Atienza de los juglares

14/06/2021 - 18:13 Luis Monje Ciruelos

Artículo publicado el día 14 de junio de 1973 en ABC

No hace falta mucha sensibilidad estética para sentirse enamorado de Atienza. La histórica villa serrana despierta en cuantos llegan a ella un profundo sentimiento de admiración, a la vez que de sorpresa, al advertir que se trata de un conjunto urbano trasplantado a nuestros días desde pasadas épocas. Visitar Atienza es regresar con el alma inundada de serenidad y belleza. El viajero la abandona como de puntillas, asombrado de que estas calles y plazas, con sus casonas, sus iglesias y sus murallas, no estén protegidas por un fanal de la dureza del clima y de la crueldad del paso del tiempo. El cielo allí es más azul, quizá por estar más cerca, y más suave el color de las piedras, y más austero el ambiente. Y hasta las viejas murallas, que apenas han sido restauradas, parecen evocar con mayor fidelidad que en otras partes la mágica presencia del Medievo.

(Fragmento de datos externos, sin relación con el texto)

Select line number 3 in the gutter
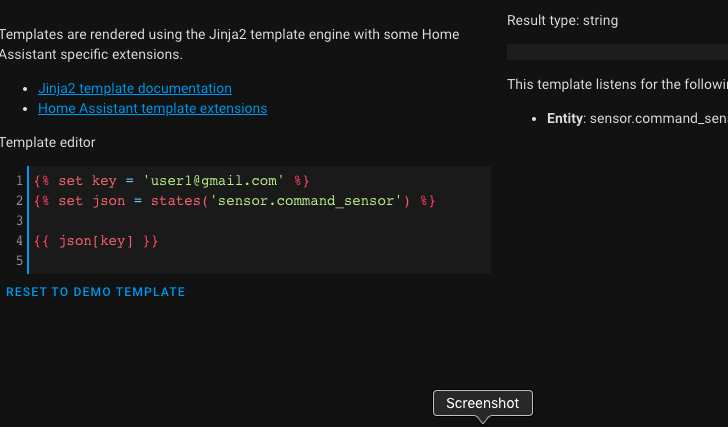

Pasear por su Plaza Mayor o la del Trigo, contemplar sus soportales o admirar sus historiados aleros, penetrar en los amplios zaguanes y estudiar los numerosos escudos que ennoblecen las fachadas es trasladarse a otros siglos, sin duda más duros e incómodos, pero también menos artificiales y más sinceros. Hasta los duros repechos de sus calles se espiritualizan ante la presencia de blasones y portadas, de dovelas y cornisas, y de una cuidada pavimentación hecha de losas y guijarros que ha venido a sustituir a las desgastadas piedras seculares.

Las direcciones generales de Bellas Artes y Arquitectura han realizado en Atienza una insuperable labor restauradora. Sin restar autenticidad al escenario urbano, le han devuelto limpieza y perfección, han saneado las caries produ- cidas por el tiempo y han hecho de la villa de las Santas Espinas y de La Caballada una atractiva localidad turística para espíritus selectos. Visitar Atienza es un regalo no por todos merecido, pero que todos agradecen. Personalidades del Arte, de la Política, de la Aristocracia y de las Letras, en Atienza han buscado –y encontrado- refugio para su espíritu, tanto por la quietud del lugar como por el equilibrio y armonía de sus piedras.

Pero aun más que la sugestión artística, histórica y monumental que se desprende de sus calles, plazas y callejas, impresiona al viajero, aunque vaya cien veces a la histórica villa, la visión panorámica de Atienza. “Atienza de los juglares/, alto navío de ruinas/ que nunca ha visto los mares”, dijo de ella Gerardo Diego en un bello poema que yo seguramente mejoraría si supiera transcribir los sentimientos que su contemplación me inspira. Efectivamente, un alto y pode-roso navío de ruinas, casi un bajel fantasma embarrancado en la cumbre, semeja la formidable estampa de su castillo roquero, visible perfectamente desde el borde de la me- seta alcarreña, a 40 kilómetros de distancia, al empezar a descender la cuesta de Mandayona. Si la visión de Atienza cautiva por la armonía y el equilibrio de su conjunto urbano, al pasear por sus calles y plazas nos embarga la emoción de lo antiguo, de lo medieval, de lo castellano. Allí se siente el peso y el paso de los siglos, no como losa que abruma, sino como historia que llena de orgullo el alma. Y esto no sólo a los que llegan para saborear el arte que atesora, sino también a los que allí viven de continuo, a pesar de estar acostumbrados a convivir con tanta belleza. Layna Serrano, el primer admirador de Atienza y su más grande historiador, apreciaba, tanto como la historia, el arte y los monumentos de la villa, la reciedumbre de sus gentes, el saber estar de sus hombres entre las nobles piedras y bajo el pálpito vivo de la Historia. Atienza le correspondió haciéndole cofrade de honor de La Caballada, hijo adoptivo y dedicándole una calle, y ahora estudia reeditar su “Historia de la villa de Atienza”, de 600 páginas, publicada en 1945 y agotada hace muchos años.

El soberbio telón de fondo del cerro en que se asienta el castillo sirve de coronamiento al casco urbano, que trepa por la empinada ladera con la seguridad que le dan los siglos y la nobleza arquitectónica de muchas generaciones respetuosas con el legado de sus antepasados. Parece como si un arquitecto genial y eterno hubiese meditado largamente antes de trazar calles y plazas, levantar murallas y edificar iglesias. El caserío tiene así una armonía de volúmenes y tonalidades en la que no desentonan los edificios nuevos de los viejos. Todo es allí serenidad y mesura, proporcionalidad y grato concierto de tejados y muros con los espacios vacíos dejados por el paso del tiempo. El viajero no resiste casi siempre a la tentación de parar el coche y apearse al asomar a Atienza para contemplar el incomparable espectáculo, la formidable escenografía del caserío rampante al pie de la inexpugnable fortaleza. Atienza es también, como de Medinaceli decía Ortega y Gasset, “una alusión de heroísmo lanzada en veinte leguas a la redonda”.